E. de Bruyne, G.B.J. Hiltermann en H.R. Hoetink (1947)

Gepubliceerd op 18-10-2023

ORDERICUS VITALIS

betekenis & definitie

Normandisch geschiedschrijver (Atcham, bij Shrewsbury, 16 Febr. 1075 - abdij St-Évroul, bij Argentan, ca 1143), was de zoon van een Normandische vader en een Angelsaksische moeder. Op zijn 10de jaar trad hij in de abdij van St-Évroul in Normandië, waar hij, behoudens enkele reizen naar Engeland en in Frankrijk, zijn verdere leven verbleef.

Zijn hoofdwerk is de consciëntieuze Historia ecclesiastica (geschreven ca 1120-1141), die een geschiedenis zowel van zijn klooster als van de Christelijke wereld omvat. De compositie is gebrekkig, maar het geheel is levend en aantrekkelijk. Ordericus vertelt goed, heeft oog voor het schilderachtige of tekenende detail en verstaat de kunst personen te kenschetsen. Zijn geschiedverhaal berust niet alleen op schriftelijke overlevering, maar ook op mondelinge traditie, op berichten van tijdgenoten en op eigen ervaring. Het is zeer ongelijkmatig, niet steeds betrouwbaar, maar van groot belang voor de kennis van de eigen tijd van de schrijver (het draagt hier het karakter van persoonlijke memoires), voor de geschiedenis der Normandiërs in Engeland en in Italië, voor de Kruistocht en voor de literaire geschiedenis. De Historia, in de Middeleeuwen nauwelijks gekend, geldt thans als een van de belangrijkste Franse geschiedwerken uit de 12de eeuw.DR A. G. JONGKEES

Bibl.: Historiae ecclesiasticae libri XIII, uitg. A. Le Prévost (5 dln, 1838-1855). Oudere uitg. van A. Duchesne, in: Hist. Normanorum scriptores antiqui (1619; herdr. door J.

P. Migne, Patr. Lat. CLXXXVIII); Franse vert. door L. Dubois (4 dln, 1826-1827); Eng. vert. d. Th. Forester (4 dln, 1853-1856).

Lit.: L. Delisle, Notice, in de uitg. Le Prévost (z Bibl.); A. Molinier, Les sources de l’hist. de France II (1902), blz. 219-220; Gh. Gross, The Sources and Lit. of Engl. Hist. (2de dr. 1915), blz. 383; J.

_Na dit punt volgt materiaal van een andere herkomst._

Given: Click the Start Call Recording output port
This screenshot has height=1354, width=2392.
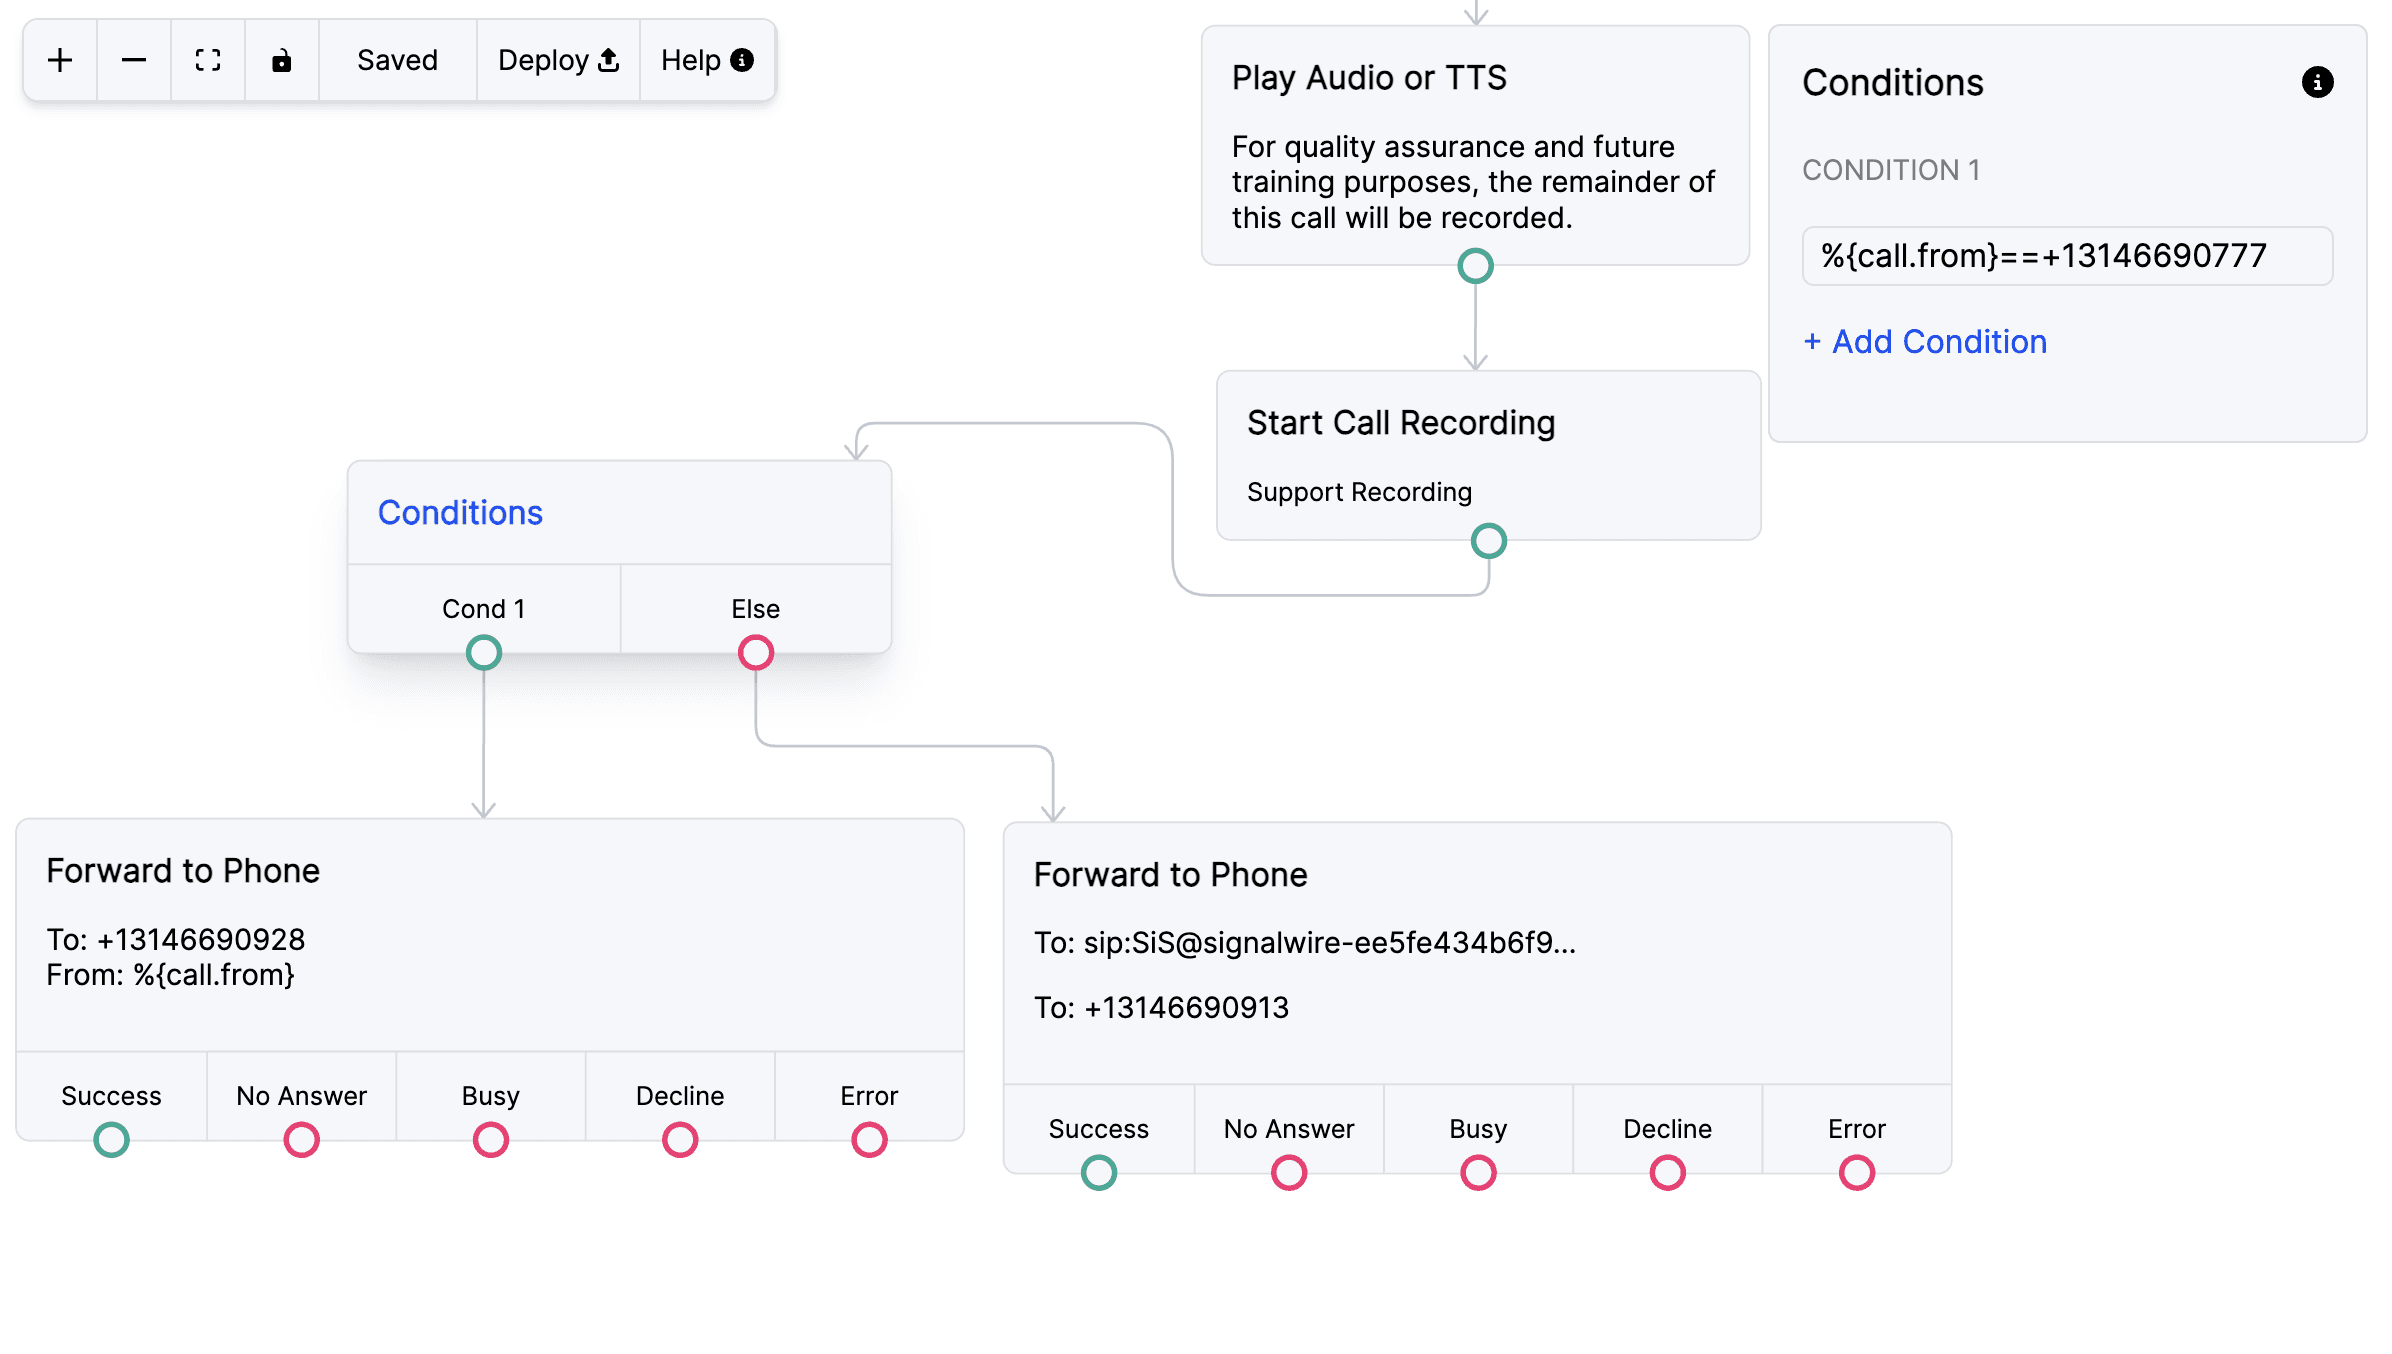Looking at the screenshot, I should (x=1489, y=541).
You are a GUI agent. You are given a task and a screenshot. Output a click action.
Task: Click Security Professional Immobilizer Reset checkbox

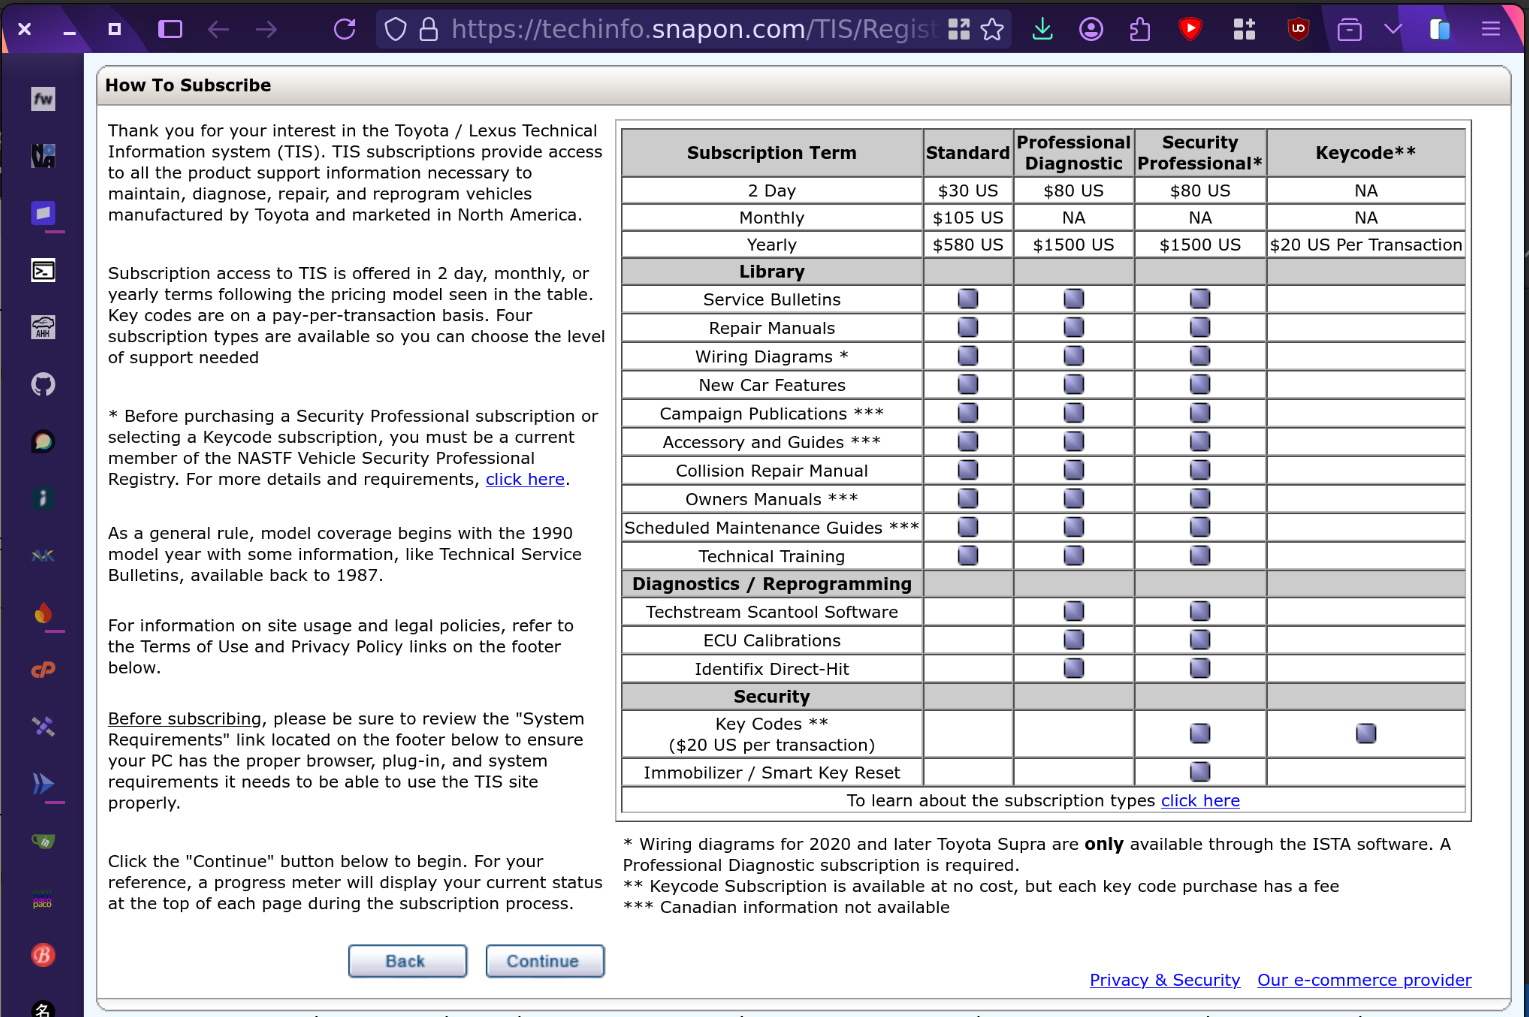point(1200,771)
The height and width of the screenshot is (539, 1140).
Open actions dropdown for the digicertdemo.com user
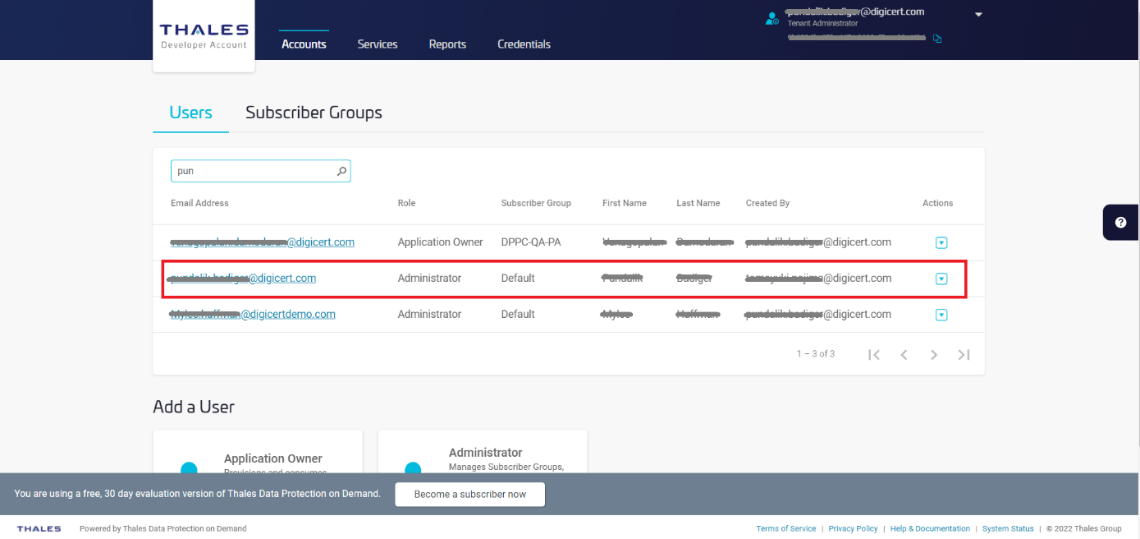tap(941, 315)
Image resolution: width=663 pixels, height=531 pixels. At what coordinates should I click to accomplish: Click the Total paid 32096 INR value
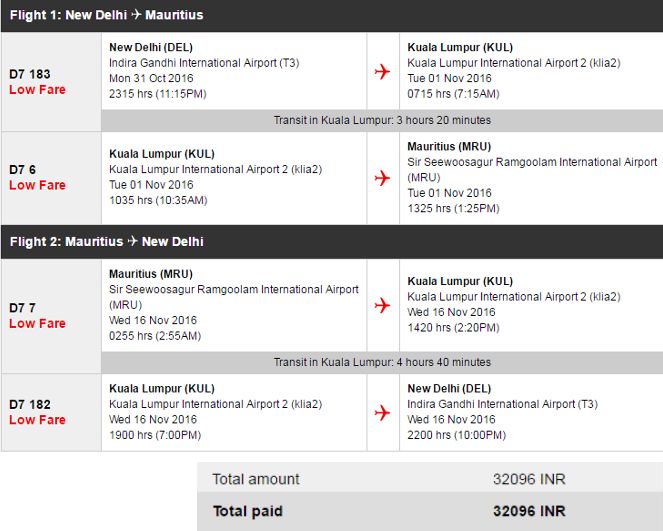[529, 511]
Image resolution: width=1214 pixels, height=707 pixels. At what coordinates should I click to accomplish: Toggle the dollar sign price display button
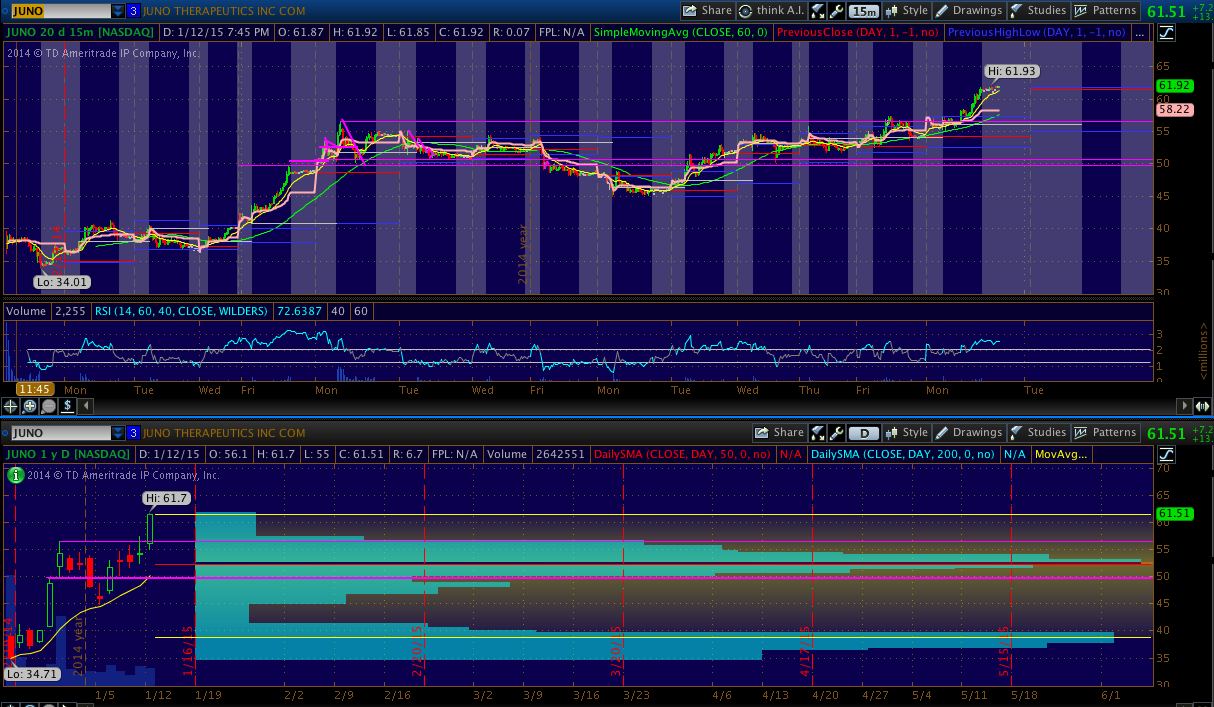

W. Thompson, A Hist. of Historical Writing; (1942), blz. 238-241; W. Wattenbach en R. Holtzmann, Deutschlands Geschichtsquellen im MA, Deutsche Kaiserzeit I. 4 (1943, 2de dr. 1948), blz. 787-788; J. de Ghellinck, L’essor de la litt. latine au XI Ie siècle II (1946), blz. 98-101.